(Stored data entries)
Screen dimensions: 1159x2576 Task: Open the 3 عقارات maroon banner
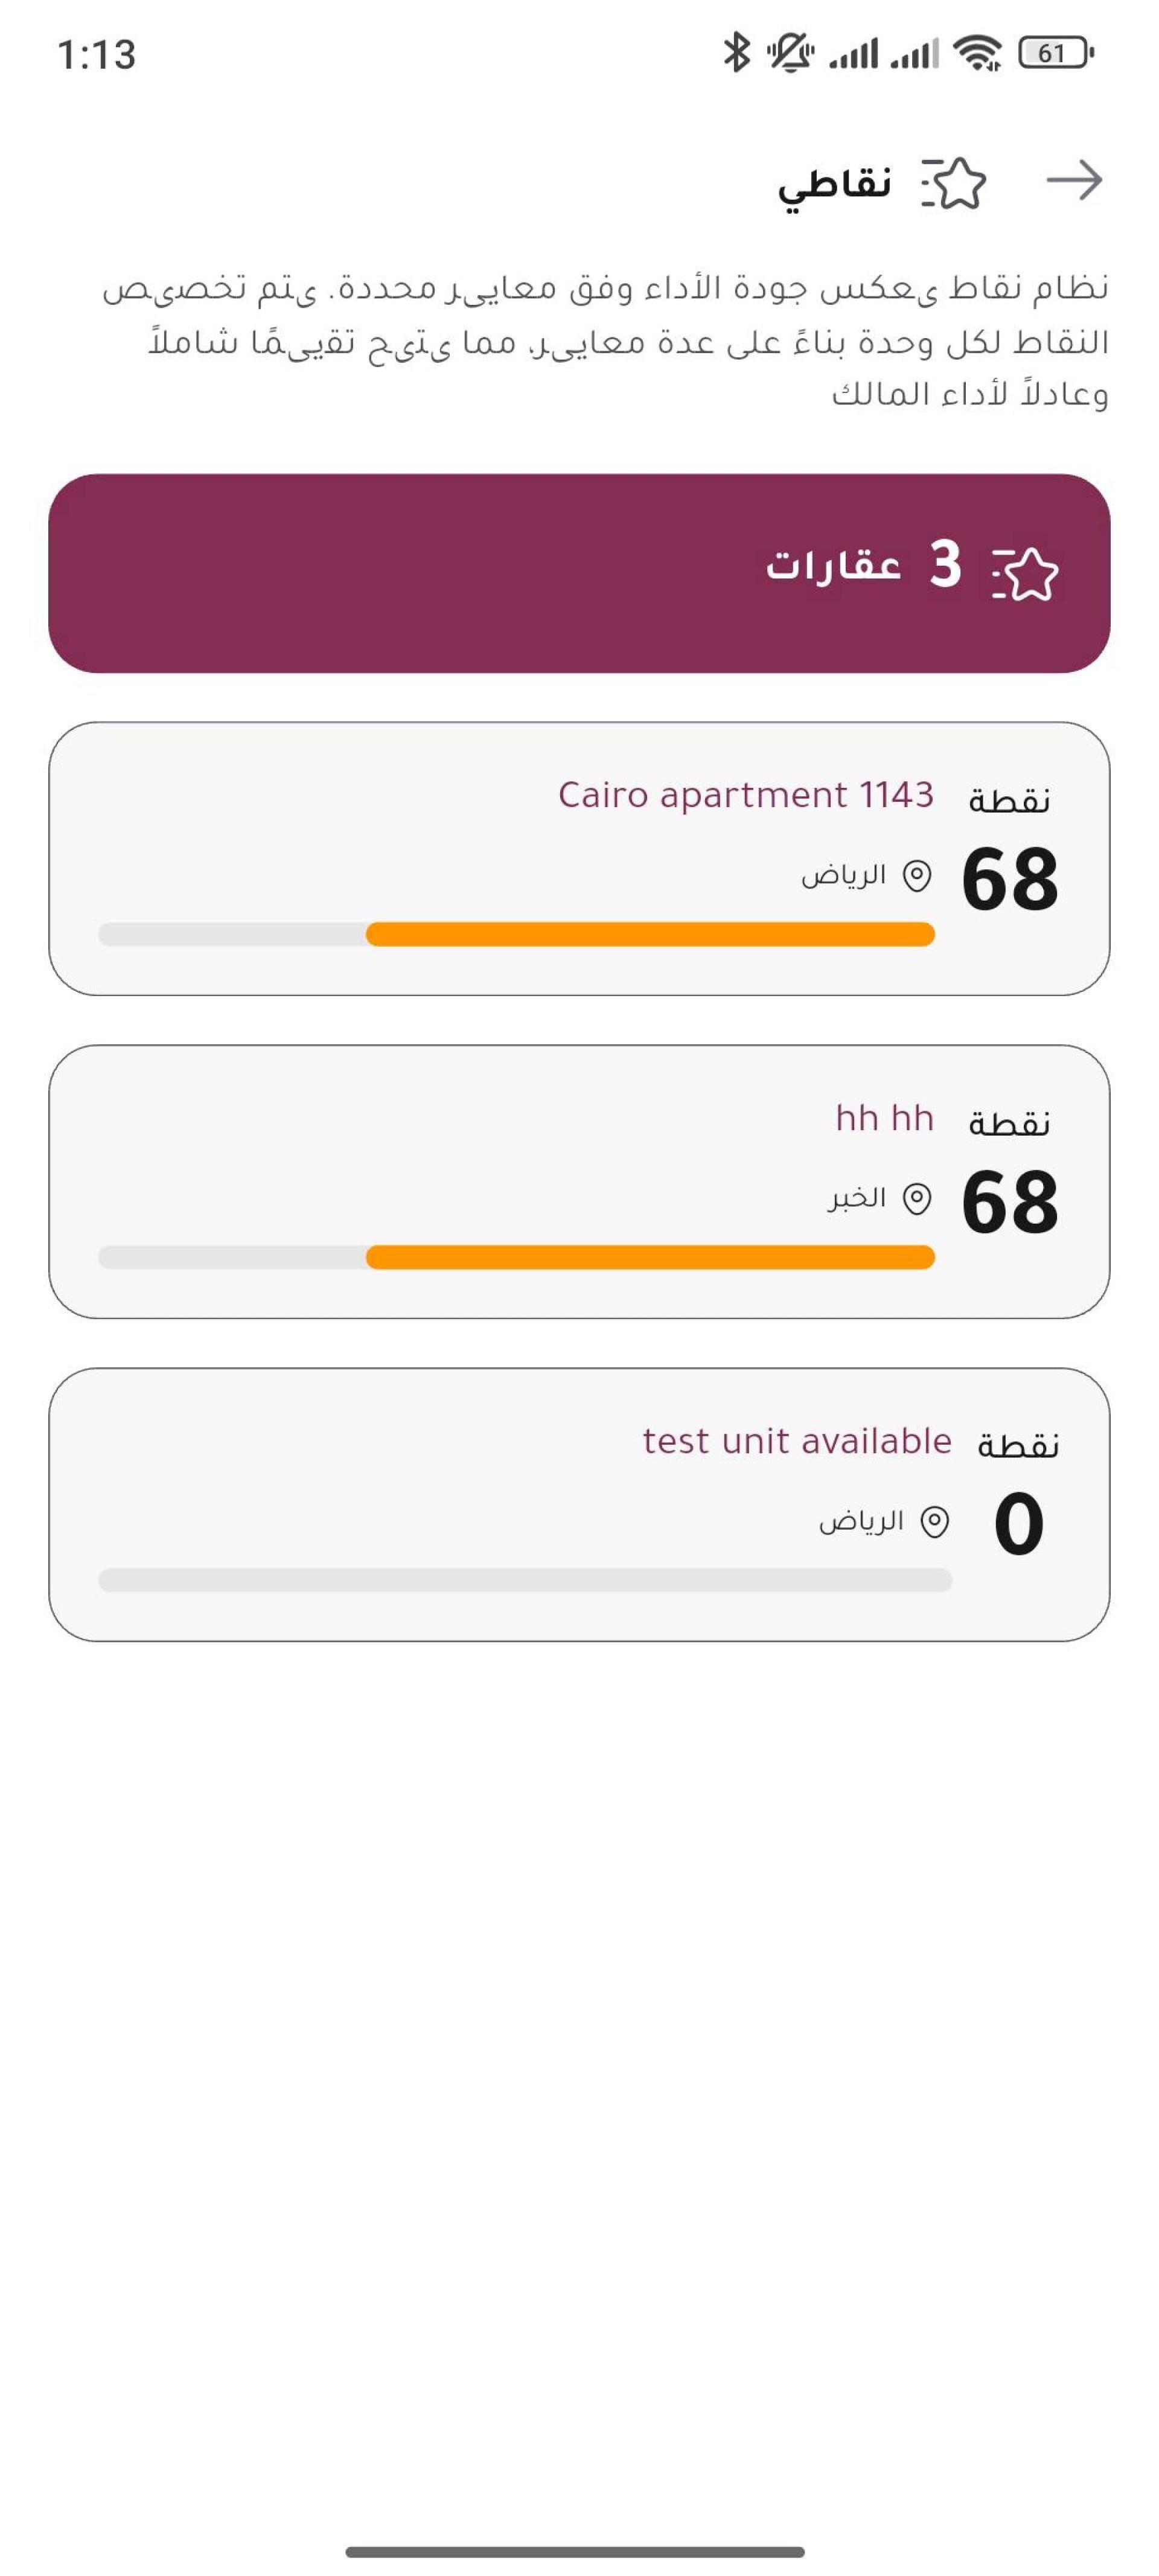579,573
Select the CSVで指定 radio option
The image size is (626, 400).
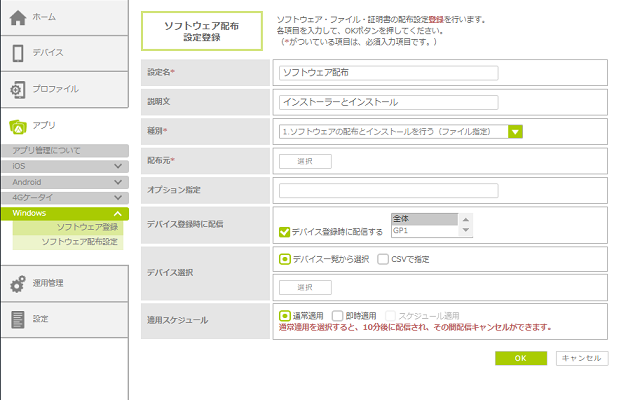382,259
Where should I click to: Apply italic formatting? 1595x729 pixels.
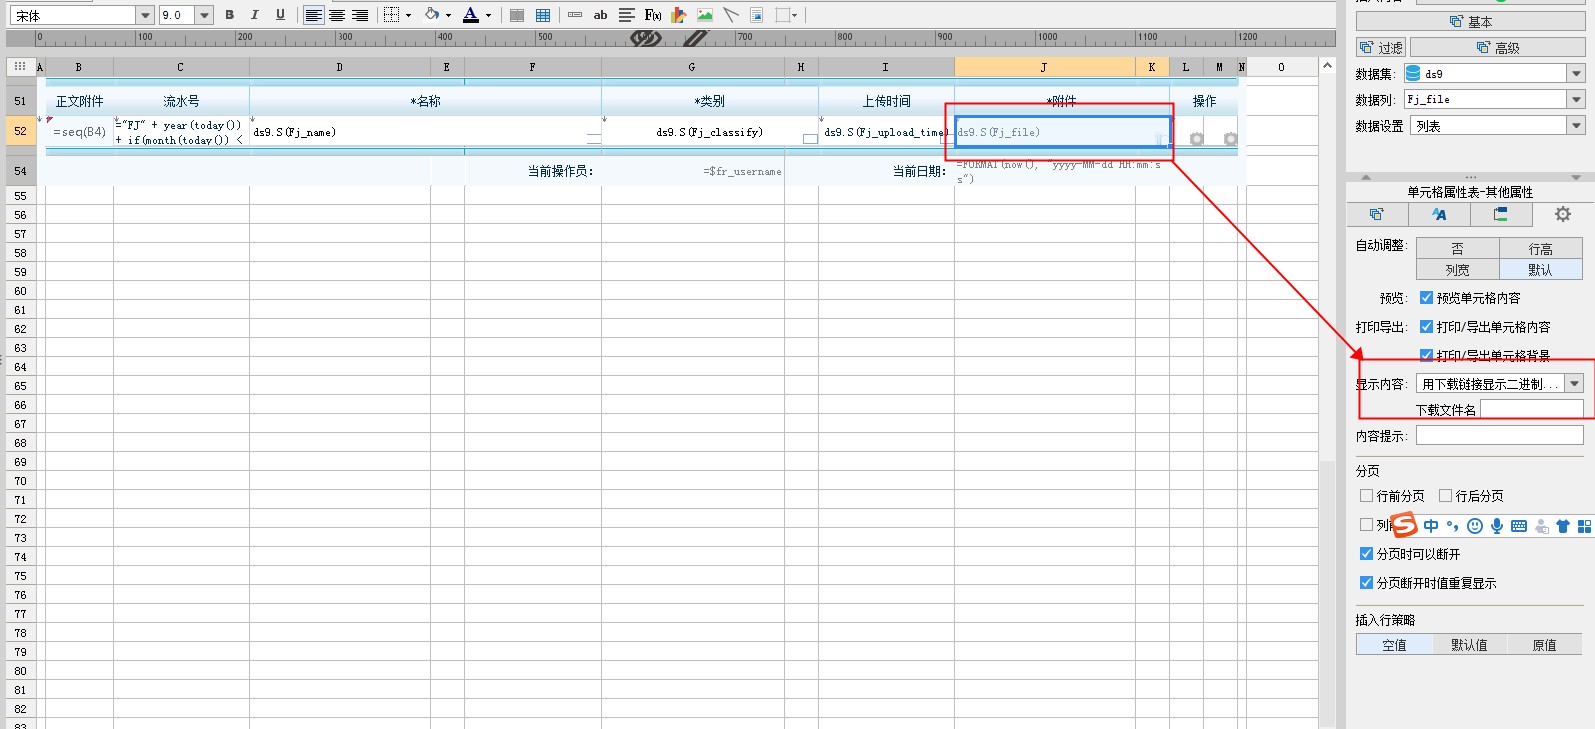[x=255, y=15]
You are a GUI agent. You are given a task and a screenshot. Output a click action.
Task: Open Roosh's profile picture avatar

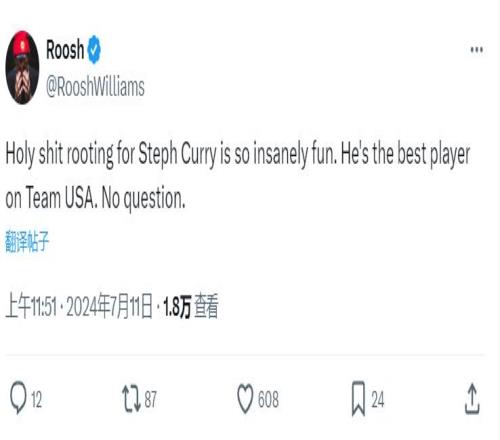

### Brief
Without the pictures, transcribe the lines from the one containing "Select the CSVで指定 radio option" through the end of the data, exactly and only those.

### Solution for this exercise
Select the CSVで指定 radio option
The image size is (626, 400).
382,259
Where should I click to: Apply italic formatting? 1595x729 pixels.
[x=255, y=15]
You are a GUI agent. You are given a task and a screenshot. Output a click action.
Task: Open Roosh's profile picture avatar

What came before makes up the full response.